New Cyber Readiness Program Launched for SMBs
The Cyber Readiness Institute (CRI) has launched a Cyber Readiness Program designed to provide practical and meaningful assistance to small and medium businesses who perhaps don’t have the resources to give security the priority it needs and deserves.
CRI was born in 2017, but conceived by President Obama’s bi-partisan Commission on Enhancing National Security in 2016. The commission brought together major figures in cybersecurity, business, and academia; and was charged with making recommendations by the end of the year. Its executive director was Kiersten Todt, currently president and managing director of Liberty Ventures, and resident scholar at the Pitt Institute for Cyber Law, Policy, and Security. Oversight was provided by Penny Pritzker, then U.S. Secretary of Commerce and current chairman at PSP Partners.

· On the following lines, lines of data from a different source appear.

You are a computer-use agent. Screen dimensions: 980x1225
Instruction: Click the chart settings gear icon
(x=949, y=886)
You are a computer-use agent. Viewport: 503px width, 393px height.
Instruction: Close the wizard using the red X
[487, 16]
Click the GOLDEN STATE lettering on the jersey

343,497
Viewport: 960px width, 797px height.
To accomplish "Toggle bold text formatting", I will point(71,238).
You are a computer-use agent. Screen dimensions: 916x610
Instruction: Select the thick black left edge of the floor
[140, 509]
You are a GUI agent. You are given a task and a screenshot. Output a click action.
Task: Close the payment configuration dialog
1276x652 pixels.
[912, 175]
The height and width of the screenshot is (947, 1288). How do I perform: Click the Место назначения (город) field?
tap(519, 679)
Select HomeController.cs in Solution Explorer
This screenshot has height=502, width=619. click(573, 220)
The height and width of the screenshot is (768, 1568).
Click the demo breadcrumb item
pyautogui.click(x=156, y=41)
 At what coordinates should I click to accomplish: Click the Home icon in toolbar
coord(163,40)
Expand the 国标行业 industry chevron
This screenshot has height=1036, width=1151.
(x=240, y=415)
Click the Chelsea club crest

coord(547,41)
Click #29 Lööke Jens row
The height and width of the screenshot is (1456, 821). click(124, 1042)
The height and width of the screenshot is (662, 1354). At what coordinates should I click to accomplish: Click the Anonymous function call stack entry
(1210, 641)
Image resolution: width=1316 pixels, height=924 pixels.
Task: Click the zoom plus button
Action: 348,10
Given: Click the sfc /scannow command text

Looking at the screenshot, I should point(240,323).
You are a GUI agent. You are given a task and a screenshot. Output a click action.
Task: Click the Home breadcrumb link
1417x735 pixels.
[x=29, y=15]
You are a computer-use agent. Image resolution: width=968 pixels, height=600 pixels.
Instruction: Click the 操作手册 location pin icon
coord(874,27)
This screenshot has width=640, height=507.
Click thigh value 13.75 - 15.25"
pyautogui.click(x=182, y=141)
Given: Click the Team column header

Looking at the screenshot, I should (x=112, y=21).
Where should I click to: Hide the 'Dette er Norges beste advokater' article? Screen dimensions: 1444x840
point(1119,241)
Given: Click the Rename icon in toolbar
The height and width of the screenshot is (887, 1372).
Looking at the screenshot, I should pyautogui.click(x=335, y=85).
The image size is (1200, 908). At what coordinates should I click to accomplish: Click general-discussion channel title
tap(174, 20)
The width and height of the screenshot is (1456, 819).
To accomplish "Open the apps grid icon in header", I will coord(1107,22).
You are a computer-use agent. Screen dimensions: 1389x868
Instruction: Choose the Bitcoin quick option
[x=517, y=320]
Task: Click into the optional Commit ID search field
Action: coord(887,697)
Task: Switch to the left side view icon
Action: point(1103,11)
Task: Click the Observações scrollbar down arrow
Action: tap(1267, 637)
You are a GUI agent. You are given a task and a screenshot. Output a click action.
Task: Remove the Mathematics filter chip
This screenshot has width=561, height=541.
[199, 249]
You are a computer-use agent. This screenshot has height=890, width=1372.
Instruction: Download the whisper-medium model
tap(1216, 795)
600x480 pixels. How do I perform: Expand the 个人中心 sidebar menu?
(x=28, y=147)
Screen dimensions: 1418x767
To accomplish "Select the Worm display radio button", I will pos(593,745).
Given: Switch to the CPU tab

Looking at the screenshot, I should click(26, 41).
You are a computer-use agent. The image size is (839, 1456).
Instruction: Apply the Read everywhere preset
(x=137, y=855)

Another member of the commission was Sam Palmisano, retired CEO of IBM. In 2017 he and Todt discussed the possibility of continuing their earlier efforts. They reached out to other commission members, and were joined by Ajay Banga (CEO at MasterCard), and former Secretary Pritzker. Former member Peter Lee (who runs Microsoft’s R&D) took the idea to Satya Nadella who also joined the project.
Together they formed the CRI; and for the rest of 2017 brought in new members until — if anything — the new CRI is now even more august than Obama’s original commission.
“For the last year,” Kiersten Todt told SecurityWeek, “we have been developing a program that is simple and accessible for SMBs to improve their cybersecurity.” This is what is launched this week, with the backing of Mastercard, Microsoft, Maersk, Citi, Acer, and ExxonMobil. General Motors will join the CRI in 2019.
“The idea here,” she continued, “is that we take our knowledge as experts in this background and leaders of global companies, and distil the key elements of cybersecurity for small businesses — who essentially have limited resources in bandwidth and expertise to give cybersecurity the correct level of priority.”
The CRI focused on four primary issues: phishing, patching, authentication, and USB use. The intention was to reduce down the complex policies of the large government standards to something, said Todt, that, “you could take to a man in the street, and he would understand it. In other words, we were pouring cement into a foundation on which we could build more sophisticated policies, more mature policies, but really getting at the basics.”
The program will help to solve two separate problems. SMBs are often seen as the engine of any economy. They and their cybersecurity are essential. But they also represent the supply chain of larger organizations. The iconic supply chain breach was that of Target, via an HVAC vendor.
But around the same time, hackers breached a large U.S. oil company via an unusual supply chain. The hackers had learned that every week, oil employees downloaded the menu from a local Chinese restaurant. So, they hacked the restaurant and added malware to the menu. This was duly downloaded, and the oil company was breached. The reality of the situation is that many large companies aren’t even aware of the totality of their supply chain — and it is now a highly favored attack route.
The Cyber Readiness Program will consequently benefit both large and small companies. It is also cross-sector and global — because supply chains are not bound by national boundaries. The cross-sector approach is explained by Todt with a pediatric metaphor.
“In the U.S.,” she told SecurityWeek, “we created information sharing and analysis centers (ISACs) in 1999 through a Presidential Decision Directive 63. They were intended to create resources and information-sharing by sector, so that small businesses could learn from large businesses, and vice versa. Over time, we have come to understand that just like adult medicine is not a one-for-one in pediatric medicine — it’s not just the same things but at a smaller level — so SMBs have more in common with other SMBs across sectors than they do with the larger companies in their own sector. So, the focus here is to really look at what is necessary for small businesses — and that creates a common denominator that can also be effective for larger companies.”
Under normal circumstances, NIST is the U.S. provider of standards and guidance — and is currently required to provide its own cybersecurity resources for small businesses. Todt does not believe the CRI’s initiative will conflict with this. Indeed, she has a history of working with NIST, and hopes for a symbiotic relationship between NIST’s SMB work and the CRI’s SMB program.
“I’ve worked with NIST,” she told SecurityWeek. “They’re going to be putting something together; and hopefully what we’re doing with CRI will actually help inform what they’re doing. Not knowing what that final document will be, I would say that what we have done has not been done by other resources. We are very prescriptive.”
Rather than provide a document that says ‘these are all the things you should be doing’ — that is, the ‘what’ of cybersecurity, CRI is providing a program that delivers ‘how’ it should be done.
These are the cornerstones of the CRI SMB program: it is easy to use, and prescriptive in nature. “We have found with SMBs,” continued Todt, “that simply attempting to tackle cybersecurity can be overwhelming. They ask to be told what they need to do. They don’t even need to know why — just what.”